Here's my algorithm.
Let $G$ be a group of order $n$ with elements $g_1,\cdots,g_n$.
Then I consider each $\langle g_i\rangle $ which are all cyclic subgroups of $G$.
Of course, if $\langle g_i\rangle =\langle g_j\rangle $, we append only $\langle g_i\rangle $ into our result set.
We call all distinct subgroups of the form $\langle g_i\rangle $ to be the first-generation. (Note that the number of the first-generation subgroups is at most $n$.)
To get $(i+1)$-th generation from $i$-th generation inductively, we construct the subgroup $S$ from each two elements of $i$-th generation $S_1, S_2$ to be
$$S=\langle S_1,S_2\rangle .$$
Obviously, if generated subgroup is already in previous generations, we do not call it $(i+1)$-th generation, hence every subgroups of $G$ has the unique generation number.

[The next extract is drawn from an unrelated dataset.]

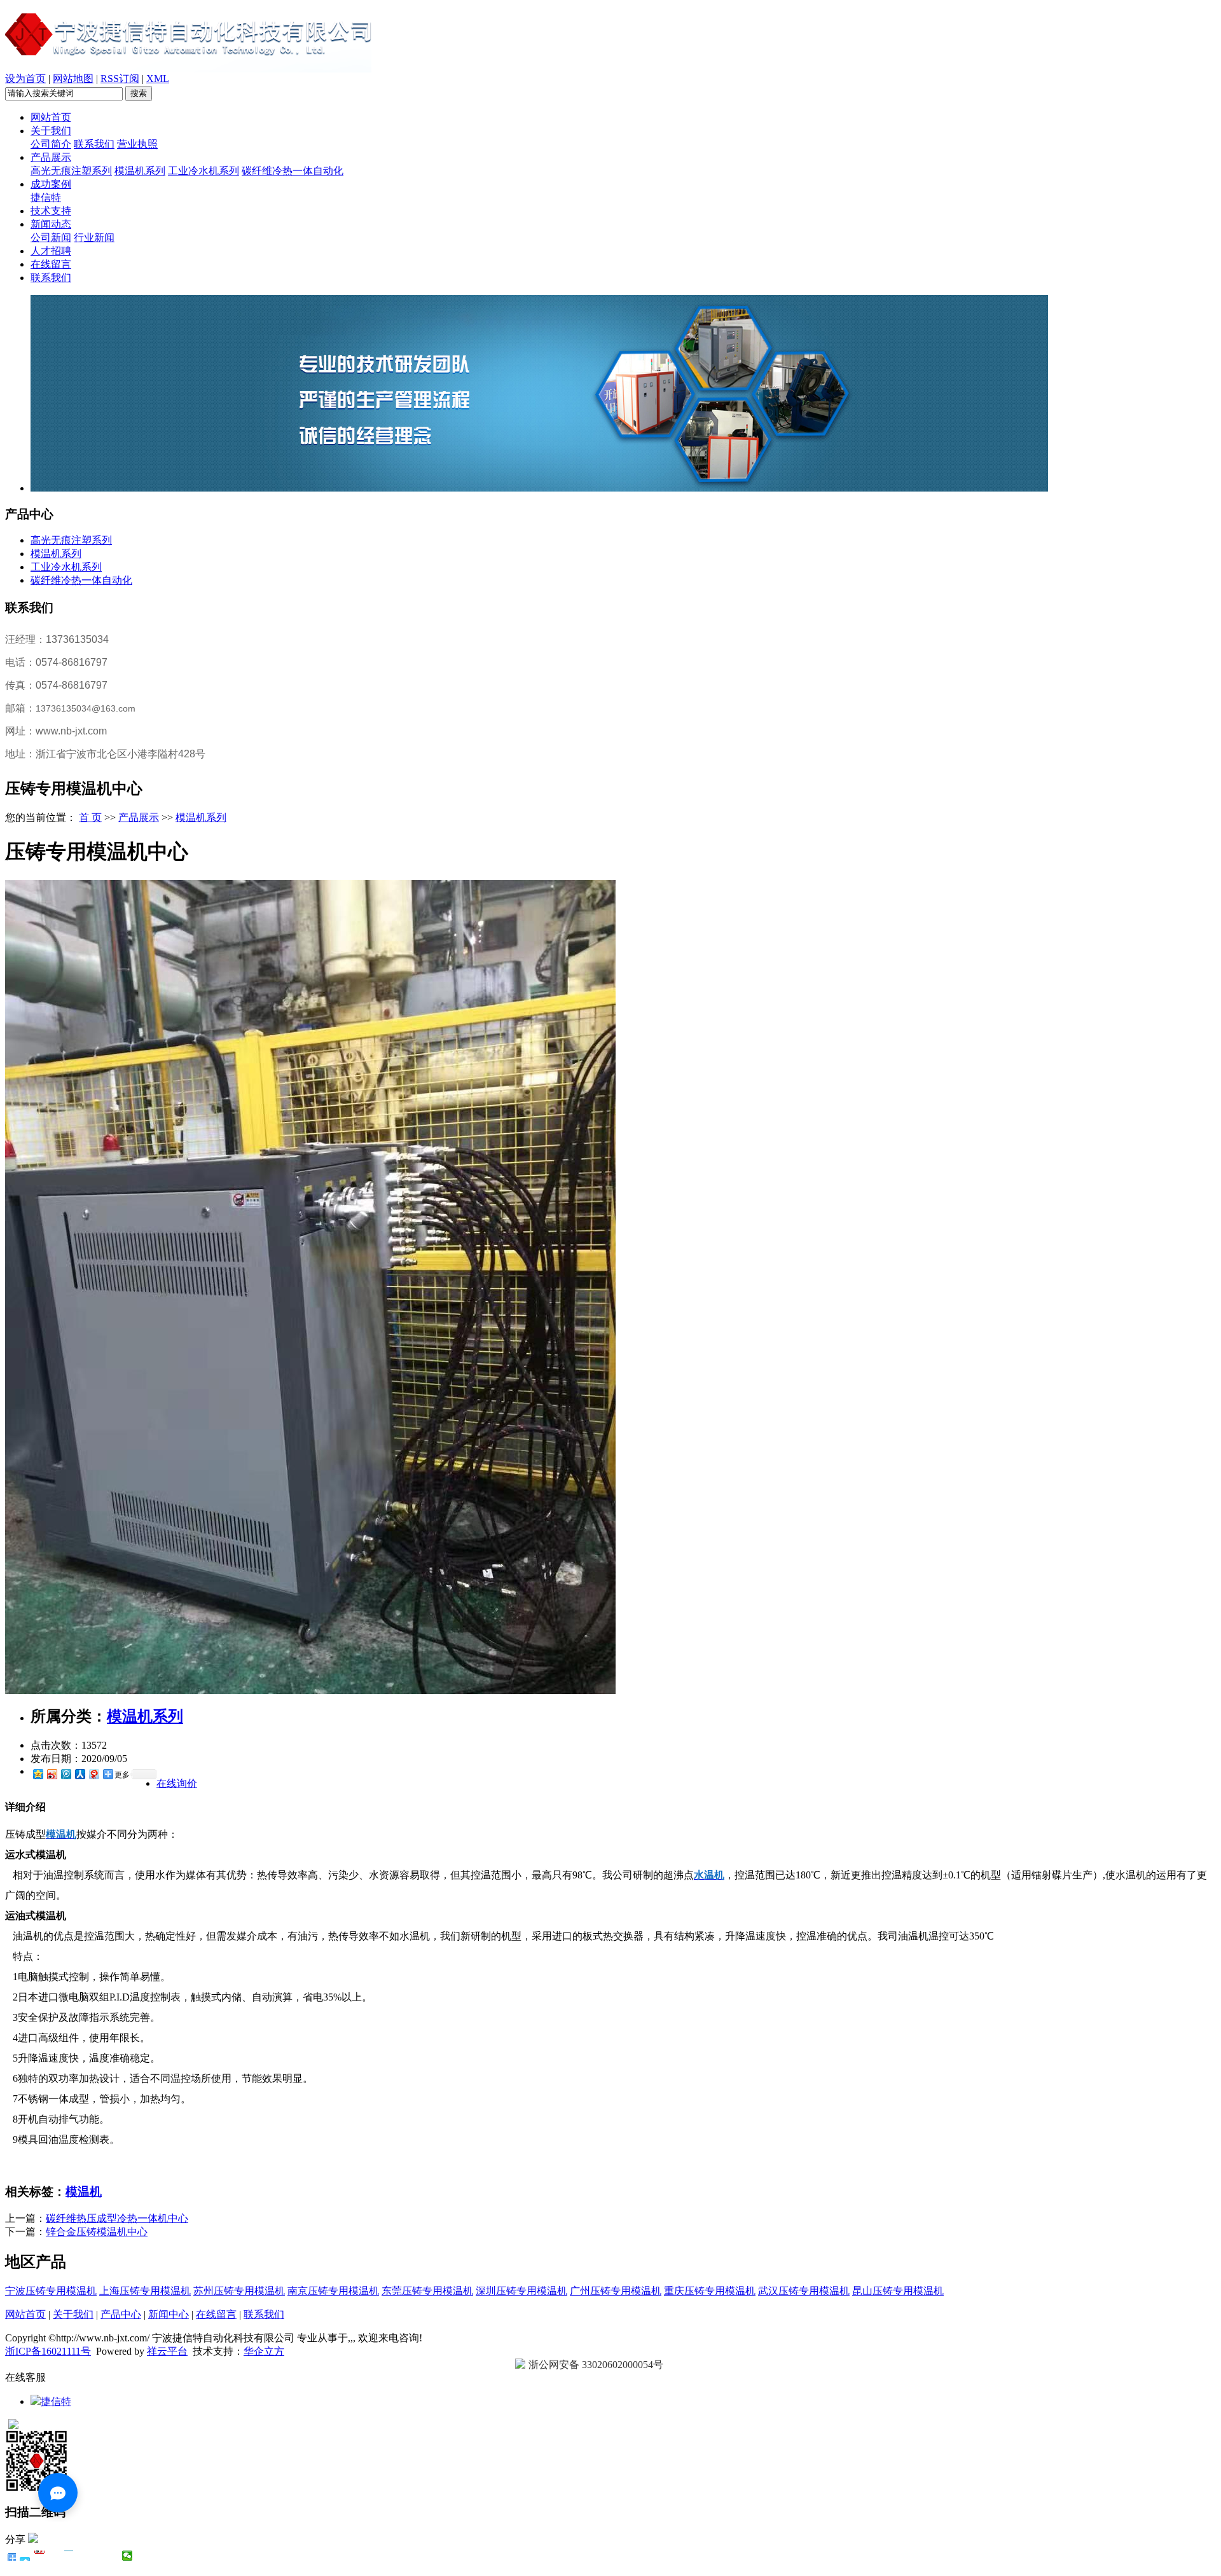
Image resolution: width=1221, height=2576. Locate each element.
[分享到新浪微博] (52, 1774)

We do this construction until the number of the typical generation subgroups to be $0$, since we get all subgroups of $G$.
This works perfectly to any groups, but unfortunately, it is not fast although I implemented additional steps to avoid repeated computation.
So I searched some other algorithms but they are all vague to understand.
One of the algorithm is called the cyclic extension algorithm, but I can not get it easily unless I have studied some backgrounds for this method.
If you have enough knowledge about the cyclic extension algorithm or some other algorithms, please give me an easy explanation. I am in undergrad. course of math dept. Thanks.
Best Answer
I don't know the details of any of the standard algorithms currently in use. Regardless, here are some things you can do to speed up your initial implementation (at least the on-average running time).
1) Every subgroup is a union of cyclic subgroups. So, you enumerate the cyclic subgroups as you have done. Then, start forming unions of those and check whether or not you have a subgroup (this of course is the time-consuming part).
2) Discard any union of cyclic subgroups whose size does not divide the size of the group (because of Lagrange).
3) Using Sylow you can get some information on the number of subgroups of certain prime power order, and that means you can stop the search for a given size when you found all possible subgroups of that size that can exist.
4) Of course if the group is abelian than there are less potential products to check and you can use other structure theorems to speed things up.